> **EXERCISE INSTRUCTIONS**: Set down every entry again word for word, please, but skip the pictures.

> **EXERCISE INPUT**:
....
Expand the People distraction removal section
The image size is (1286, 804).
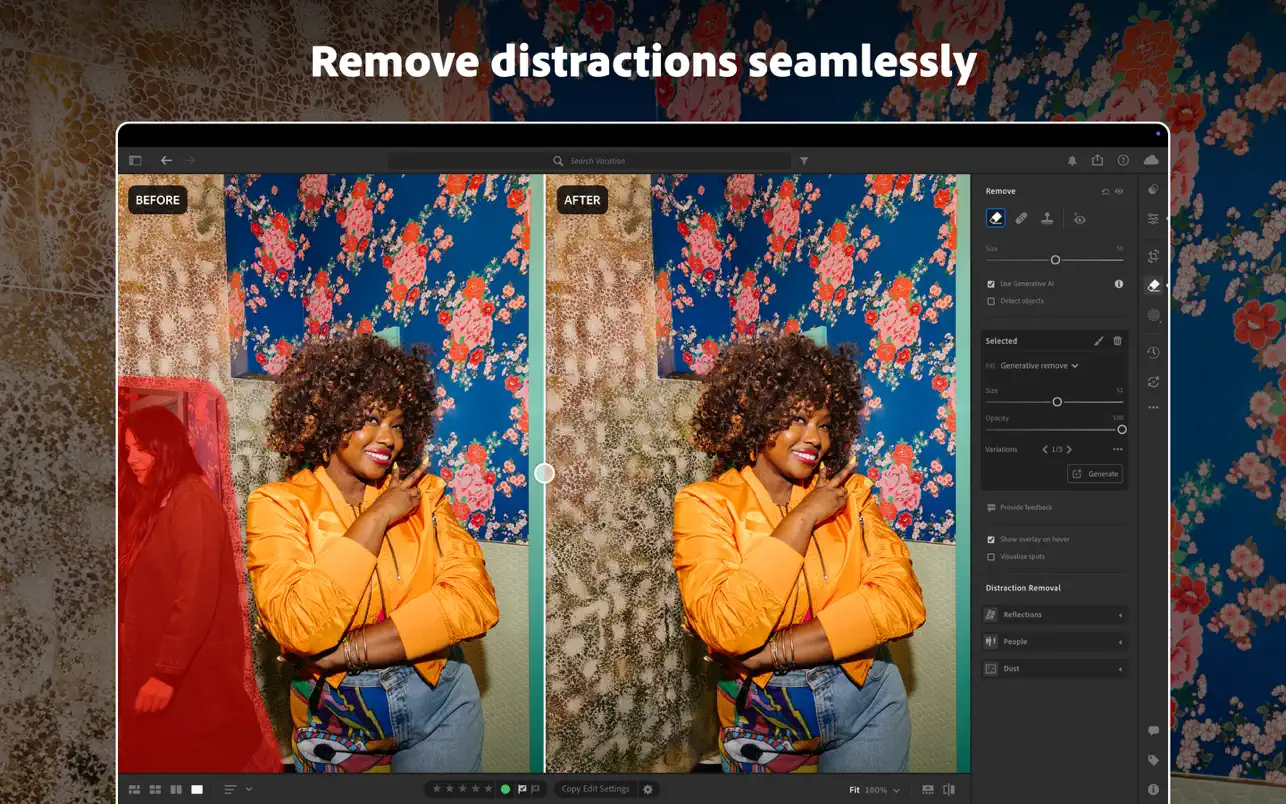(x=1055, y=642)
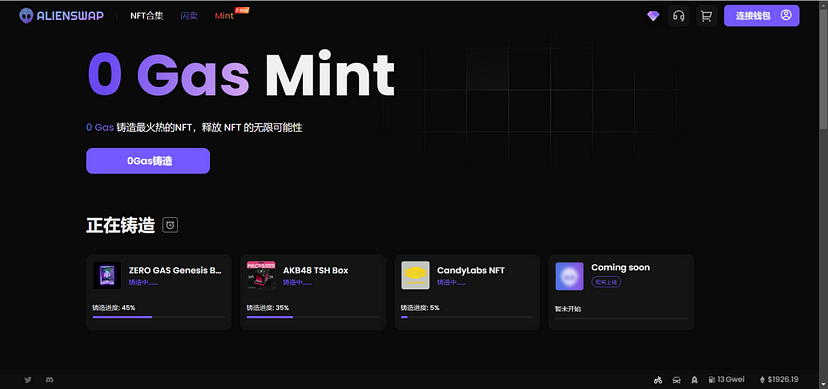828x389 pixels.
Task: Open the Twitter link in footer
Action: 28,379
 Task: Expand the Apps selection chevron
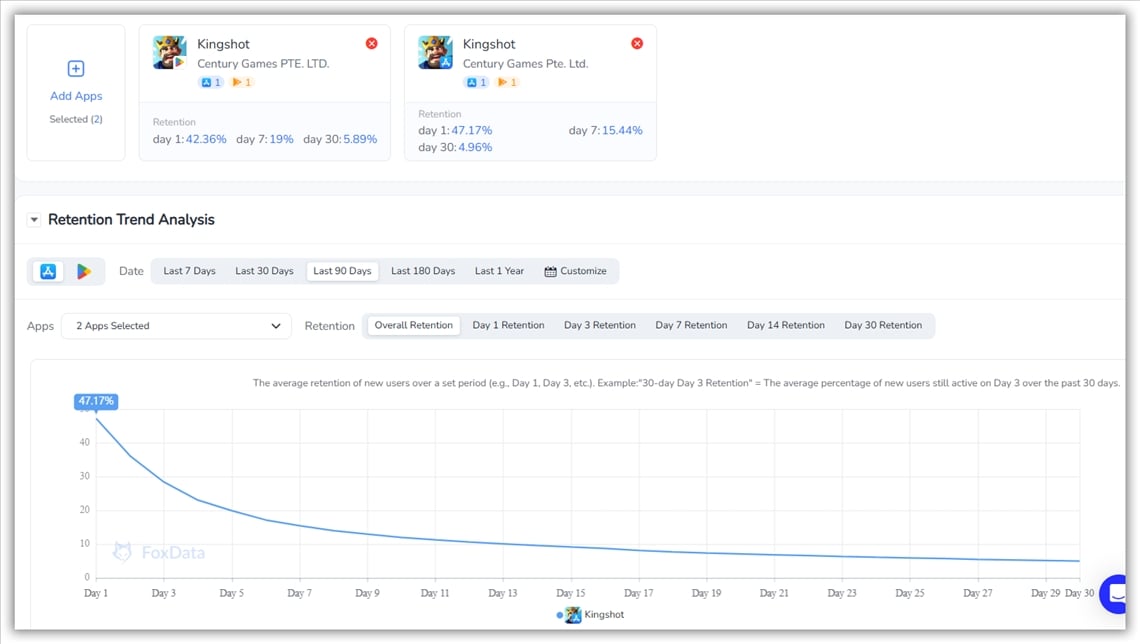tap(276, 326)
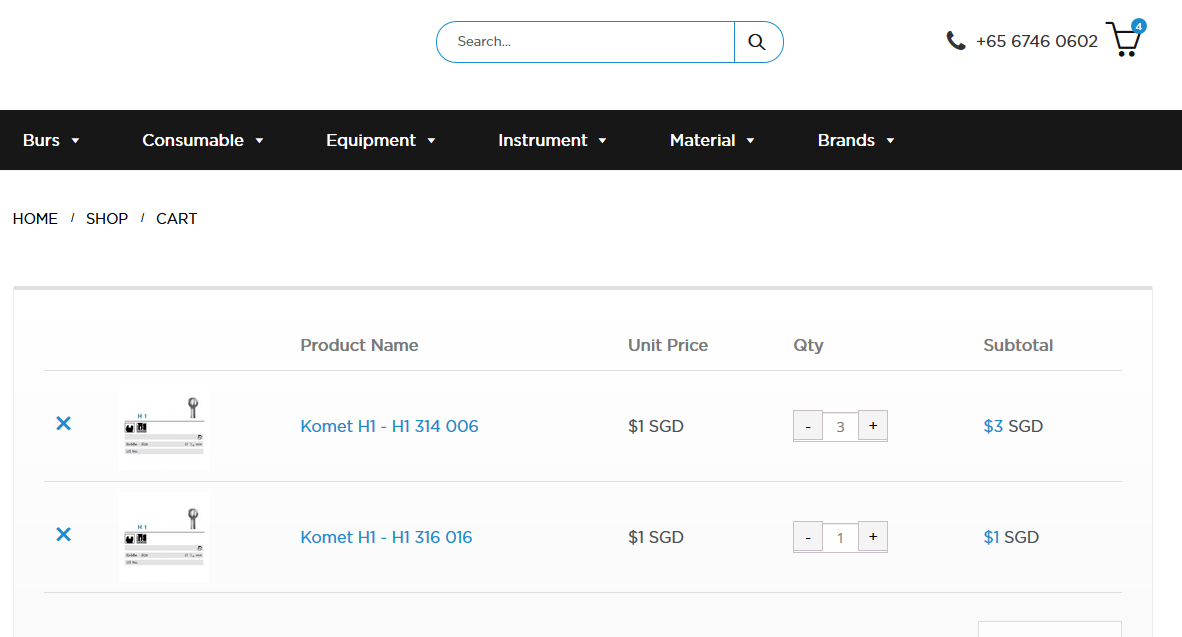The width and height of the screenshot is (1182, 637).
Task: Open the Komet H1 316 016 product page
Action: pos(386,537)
....
> **PROBLEM SOLUTION**:
Expand the People distraction removal section
The image size is (1286, 804).
(x=1055, y=642)
828x389 pixels.
Task: Open the Twitter link in footer
Action: 28,379
 Task: Expand the Apps selection chevron
tap(276, 326)
The width and height of the screenshot is (1182, 637).
Task: Open the Komet H1 316 016 product page
Action: pos(386,537)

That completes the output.